> What is expected: Each line from the one containing "Products (484, 192)" through the end of the records below must be repeated exactly, and no other line.

----------

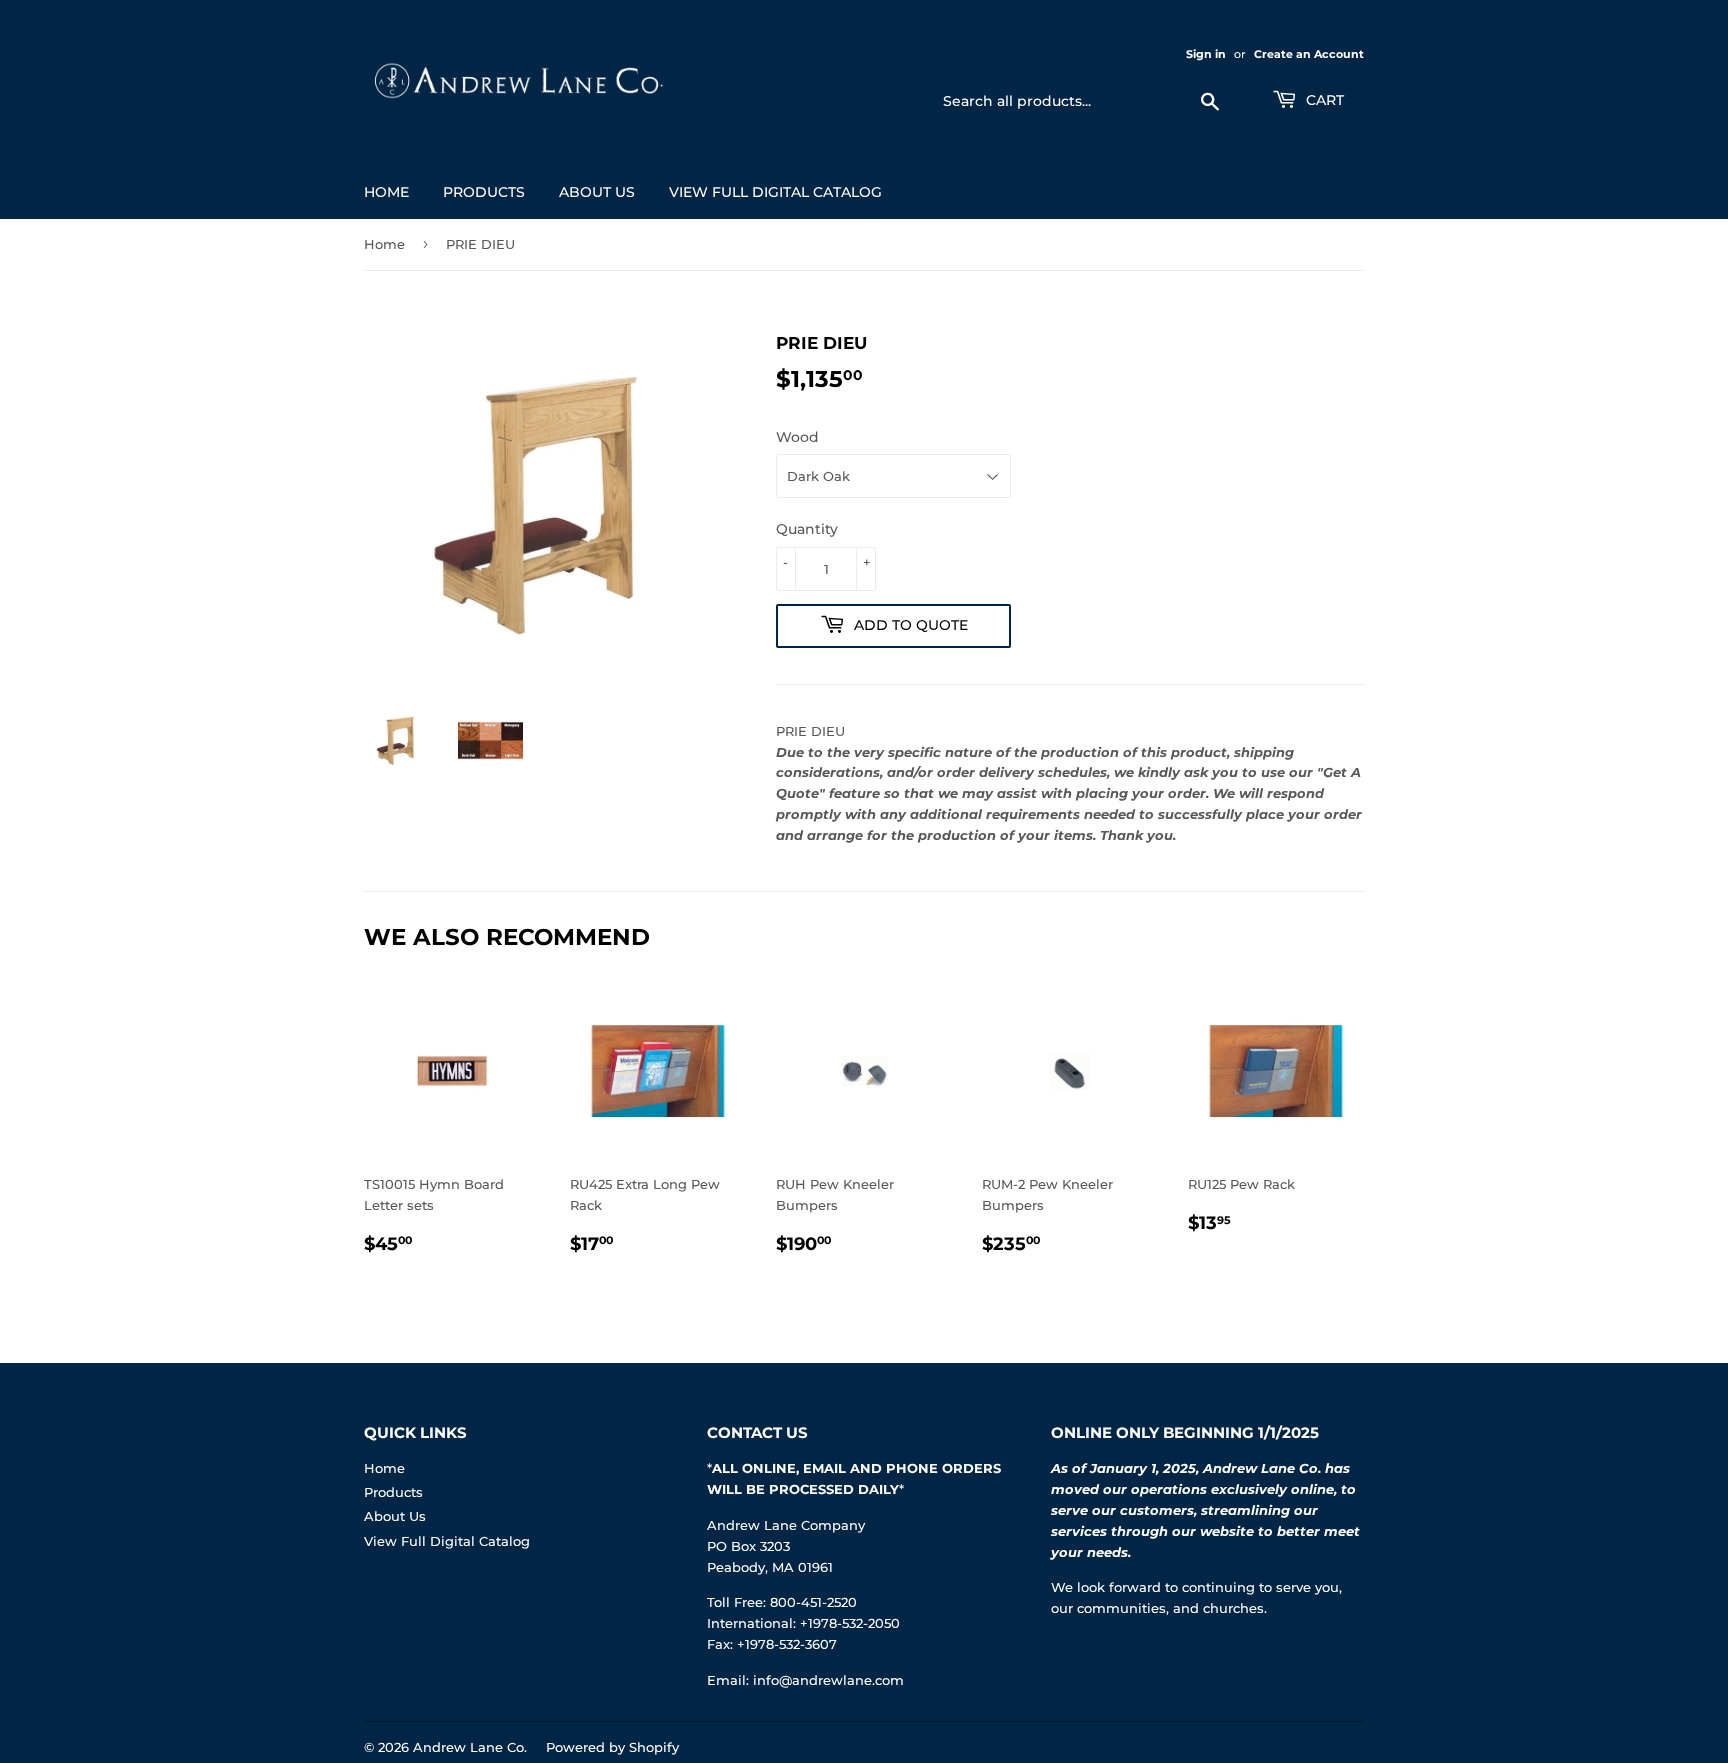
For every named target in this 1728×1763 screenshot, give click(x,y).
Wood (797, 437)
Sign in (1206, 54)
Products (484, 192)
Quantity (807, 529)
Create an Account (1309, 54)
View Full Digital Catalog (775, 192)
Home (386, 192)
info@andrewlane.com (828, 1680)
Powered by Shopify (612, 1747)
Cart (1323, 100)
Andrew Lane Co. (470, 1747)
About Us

----------

> Solution for this task:
Products (484, 192)
Quantity (807, 529)
Create an Account (1309, 54)
View Full Digital Catalog (775, 192)
Home (386, 192)
info@andrewlane.com (828, 1680)
Powered by Shopify (612, 1747)
Cart (1323, 100)
Andrew Lane Co. (470, 1747)
About Us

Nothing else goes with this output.